GIRLHOODBande de Filles—misleadingly called Girlhood in English—is a new French film trying way too hard to be “commercial.” Instead of telling the story she really wants to tell about the downward trajectory of a beautiful but doomed teen named Marieme” (Karidja Touré), filmmaker Céline Sciamma fills the screen with scenes that look like mini-music videos. (JLH: 3/5)

Written and directed by Céline Sciamma.

Review by FF2 Managing Editor Jan Lisa Huttner

Richard Linklater premiered Boyhood—now predicted to win a heap of Oscars next month—at the Sundance Film Festival on January, 19, 2014, and by the time French filmmaker Céline Sciamma arrived in Cannes in mid-May to show her film Bande de Filles, Boyhood was already generating Big Buzz at film festivals from Austin to Boston. So I guess it was inevitable that the title Bande de Filles would be translated as Girlhood by Sciamma’s American distributors, but if you are expecting these two films to be comparable in any way, shape or form, you’re in for a rude awakening.

Bande de Filles—which actually means “a bunch of girls” but is probably best-translated in context as Girl Gang–is a revealing look at the life prospects of a beautiful but doomed young woman named “Marieme” (Karidja Touré). When we first meet her, Marieme is a high school student living in one of the infamous high-rise housing complexes which surround the more prosperous parts of Paris. (In English, we call these banlieues “suburbs,” but a better word would be slums.)

Although obviously bright and articulate, Marieme hasn’t done the work required for admittance into the academic program, so she is being tracked into vocational training. Since higher education has already slipped through her fingers, Marieme knows she has no legal means to advance herself. Frustrated, Marieme becomes irate when her mother sets her up as a trainee on her cleaning crew. She refuses the job, drops out of school, and begins her downward slide from shop-lifting to drug-peddling to probable prostitution.

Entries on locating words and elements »
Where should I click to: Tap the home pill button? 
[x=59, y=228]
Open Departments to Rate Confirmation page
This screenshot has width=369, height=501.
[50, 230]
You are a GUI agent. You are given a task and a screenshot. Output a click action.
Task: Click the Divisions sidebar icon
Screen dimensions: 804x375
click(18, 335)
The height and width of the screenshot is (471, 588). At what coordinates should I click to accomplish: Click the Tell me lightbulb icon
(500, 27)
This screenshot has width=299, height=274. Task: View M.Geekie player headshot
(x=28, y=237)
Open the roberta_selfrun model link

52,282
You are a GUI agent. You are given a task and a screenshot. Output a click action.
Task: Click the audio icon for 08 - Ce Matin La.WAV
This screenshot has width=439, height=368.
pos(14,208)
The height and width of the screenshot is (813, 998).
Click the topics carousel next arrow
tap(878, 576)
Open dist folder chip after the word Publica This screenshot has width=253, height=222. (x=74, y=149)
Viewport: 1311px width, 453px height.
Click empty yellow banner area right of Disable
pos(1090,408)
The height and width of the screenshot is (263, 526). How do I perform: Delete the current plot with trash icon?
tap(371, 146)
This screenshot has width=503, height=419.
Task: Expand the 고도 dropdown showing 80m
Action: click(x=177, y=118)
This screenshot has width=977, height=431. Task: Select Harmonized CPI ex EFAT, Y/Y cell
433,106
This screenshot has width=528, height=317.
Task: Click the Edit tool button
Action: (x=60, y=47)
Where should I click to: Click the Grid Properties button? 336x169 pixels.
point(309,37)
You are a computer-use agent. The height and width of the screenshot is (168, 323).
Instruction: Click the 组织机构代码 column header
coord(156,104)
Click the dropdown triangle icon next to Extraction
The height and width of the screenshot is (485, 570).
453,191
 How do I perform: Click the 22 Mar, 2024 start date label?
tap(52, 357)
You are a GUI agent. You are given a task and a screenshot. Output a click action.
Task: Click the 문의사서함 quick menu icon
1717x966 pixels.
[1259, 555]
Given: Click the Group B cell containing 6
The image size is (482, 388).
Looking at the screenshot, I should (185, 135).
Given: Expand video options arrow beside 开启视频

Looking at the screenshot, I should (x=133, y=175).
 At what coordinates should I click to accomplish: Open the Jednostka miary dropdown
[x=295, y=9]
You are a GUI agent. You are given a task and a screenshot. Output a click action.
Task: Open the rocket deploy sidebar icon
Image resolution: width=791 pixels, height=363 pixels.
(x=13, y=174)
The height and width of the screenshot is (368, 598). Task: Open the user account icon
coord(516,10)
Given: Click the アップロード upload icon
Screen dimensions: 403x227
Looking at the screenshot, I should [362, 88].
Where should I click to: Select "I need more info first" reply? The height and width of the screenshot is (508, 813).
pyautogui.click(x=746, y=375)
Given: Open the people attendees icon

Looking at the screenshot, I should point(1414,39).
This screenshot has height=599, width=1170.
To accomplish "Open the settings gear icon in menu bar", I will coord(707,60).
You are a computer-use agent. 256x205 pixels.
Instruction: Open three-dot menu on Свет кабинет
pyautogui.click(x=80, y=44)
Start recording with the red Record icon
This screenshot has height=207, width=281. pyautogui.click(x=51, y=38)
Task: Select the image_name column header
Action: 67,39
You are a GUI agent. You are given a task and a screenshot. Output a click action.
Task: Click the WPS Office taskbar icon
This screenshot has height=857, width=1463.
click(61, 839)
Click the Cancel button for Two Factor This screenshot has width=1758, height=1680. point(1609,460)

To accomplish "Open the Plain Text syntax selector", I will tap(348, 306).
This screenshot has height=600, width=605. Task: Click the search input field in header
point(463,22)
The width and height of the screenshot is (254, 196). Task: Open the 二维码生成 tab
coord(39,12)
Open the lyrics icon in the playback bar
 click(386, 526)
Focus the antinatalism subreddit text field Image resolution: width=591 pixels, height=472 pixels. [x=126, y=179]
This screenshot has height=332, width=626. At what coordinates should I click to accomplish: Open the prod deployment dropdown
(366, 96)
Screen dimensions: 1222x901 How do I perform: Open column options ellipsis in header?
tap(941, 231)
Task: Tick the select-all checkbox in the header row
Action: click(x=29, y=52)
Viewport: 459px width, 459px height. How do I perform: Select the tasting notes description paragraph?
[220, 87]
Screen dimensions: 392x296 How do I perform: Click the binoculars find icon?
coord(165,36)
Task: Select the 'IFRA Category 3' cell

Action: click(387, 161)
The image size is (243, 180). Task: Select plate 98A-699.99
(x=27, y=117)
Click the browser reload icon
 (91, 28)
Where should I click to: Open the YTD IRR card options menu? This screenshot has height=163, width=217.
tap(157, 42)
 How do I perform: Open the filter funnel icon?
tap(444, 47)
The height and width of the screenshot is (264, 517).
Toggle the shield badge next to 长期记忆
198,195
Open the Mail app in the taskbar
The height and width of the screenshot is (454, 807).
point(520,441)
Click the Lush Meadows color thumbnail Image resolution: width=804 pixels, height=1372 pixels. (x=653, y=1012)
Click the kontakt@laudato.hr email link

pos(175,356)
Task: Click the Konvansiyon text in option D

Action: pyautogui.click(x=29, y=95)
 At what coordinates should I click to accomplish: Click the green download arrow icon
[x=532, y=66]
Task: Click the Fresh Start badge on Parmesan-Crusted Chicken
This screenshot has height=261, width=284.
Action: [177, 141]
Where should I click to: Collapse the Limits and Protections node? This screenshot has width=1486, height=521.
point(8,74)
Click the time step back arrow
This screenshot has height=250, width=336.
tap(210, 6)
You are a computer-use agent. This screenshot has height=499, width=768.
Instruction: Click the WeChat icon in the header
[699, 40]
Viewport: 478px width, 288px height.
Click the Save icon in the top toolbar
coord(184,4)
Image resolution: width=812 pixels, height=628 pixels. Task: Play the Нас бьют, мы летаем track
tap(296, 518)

TO BE DONE »
a: According to the review of Bande de Filles, what does the French title literally mean?
b: Proceed with the review of Bande de Filles, writing on from its final sentence.
These lines are separate material with no connection to the review of Bande de Filles.

ANSWERS FOR THIS EXERCISE »
a: It means "a bunch of girls."

b:
This should be very grim stuff, but Sciamma fills the screen instead with gorgeous images of young women at the peak of their beauty, filled to overflowing with innocent adolescent camaraderie. In one scene Marieme and her three BFFs pile into a hotel room, eat pizza, and sing and dance as if in a cocoon.

Interesting things happen around the edges of Bande de Filles. The members of Marieme’s family are very dark-skinned and obviously of African origin (although I don’t remember mention of a specific country). Marieme’s mother appears to be a single parent, totally responsible for the well-bring of her four children. Do these children of hers have one father? Several fathers? Who knows?

The looming male presence is a scowling brother who lords it over the younger three—all of whom are girls. As the second child and the oldest girl, Marieme is expected to manage all of the domestic tasks while her mother is at work, so she does her best to hold it together as long as she can if only for sake of her sisters.

Marieme’s closest relationship is with the sister next in line. Sometimes Marieme teaches her as they care for their home and their baby sister together, and other times Marieme teases her when they are alone in the small room they share. These tender scenes give Bande de Filles a warm glow that is otherwise in short supply.

Let’s put it this way: I really, really wanted to like Bande de Filles but in the end, I couldn’t shake the feeling that it was trying way too hard to be “commercial.”

© Jan Lisa Huttner FF2 Media (1/31/15)

GIRLHOOD

Top Photo: Karidja Touré is so luminous as “Marieme” that she almost succeeds at holding it all together.

Bottom Photo: Marieme with the three BFFs in her “gang.” (From left: Assa Sylla, Lindsay Karamoh, Karidja Touré and Marietou Touré)

Photo Credits: Strand Releasing

Q: Does Bande de Filles pass the Bechdel Test? RedA

Absolutely!

None of the essential conversations between any of these female characters are about men. With the exception of Marieme’s brother “Djibril” (Cyril Mendy), male characters are few and far between.

Marieme does have a love interest named “Ismaël” (Idrissa Diabate), but they have to keep their relationship a secret so as not to “dishonor” Djibril. So Marieme is careful never to speak about Ismaël even with her sister.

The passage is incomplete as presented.